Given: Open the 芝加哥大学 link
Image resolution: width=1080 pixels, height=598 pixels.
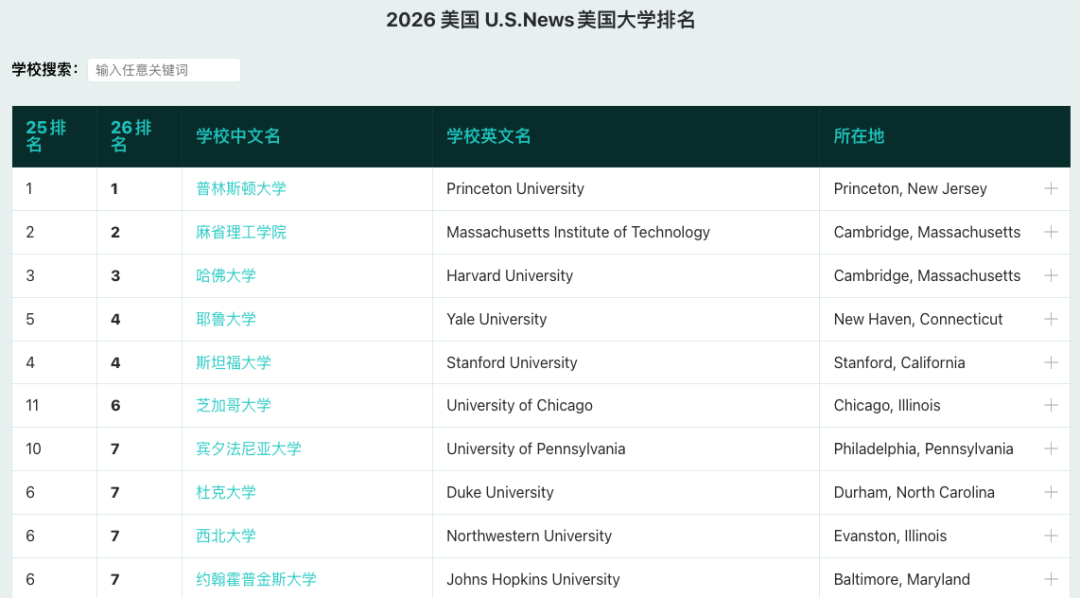Looking at the screenshot, I should click(233, 405).
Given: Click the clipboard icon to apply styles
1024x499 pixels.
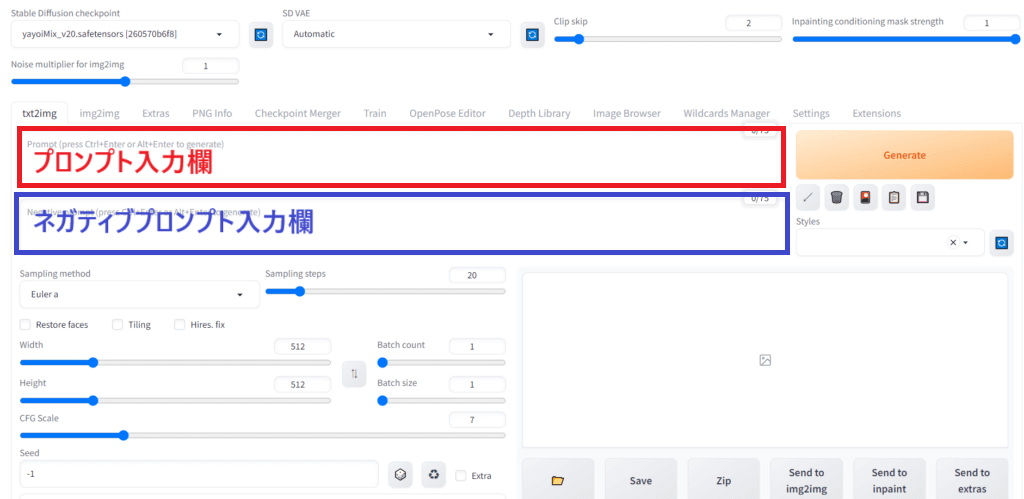Looking at the screenshot, I should tap(894, 197).
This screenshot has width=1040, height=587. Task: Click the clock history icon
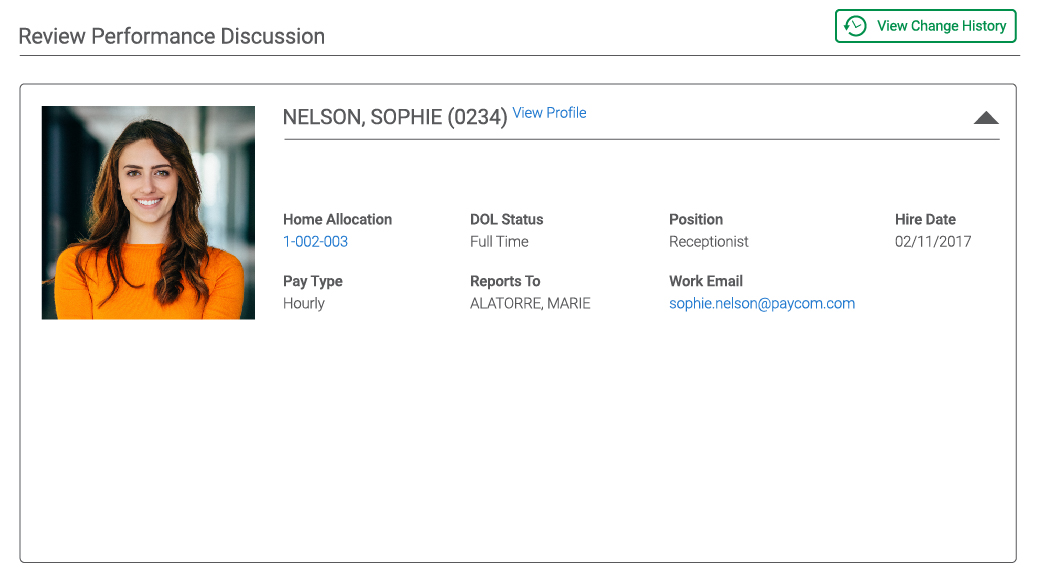855,26
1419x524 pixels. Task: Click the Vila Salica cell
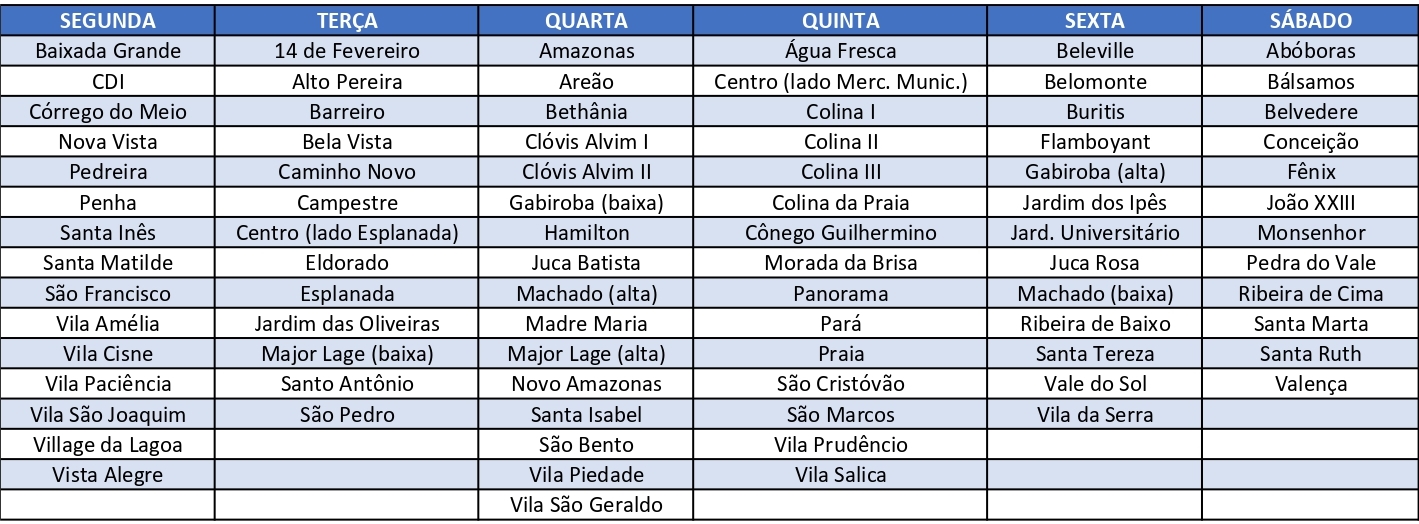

WORK TO BE COMPLETED: Gather from the data above every line with the string "Given".

ANSWER FOR THIS EXERCISE:
Given: Open the 芝加哥大学 link
Given: Click the clipboard icon to apply styles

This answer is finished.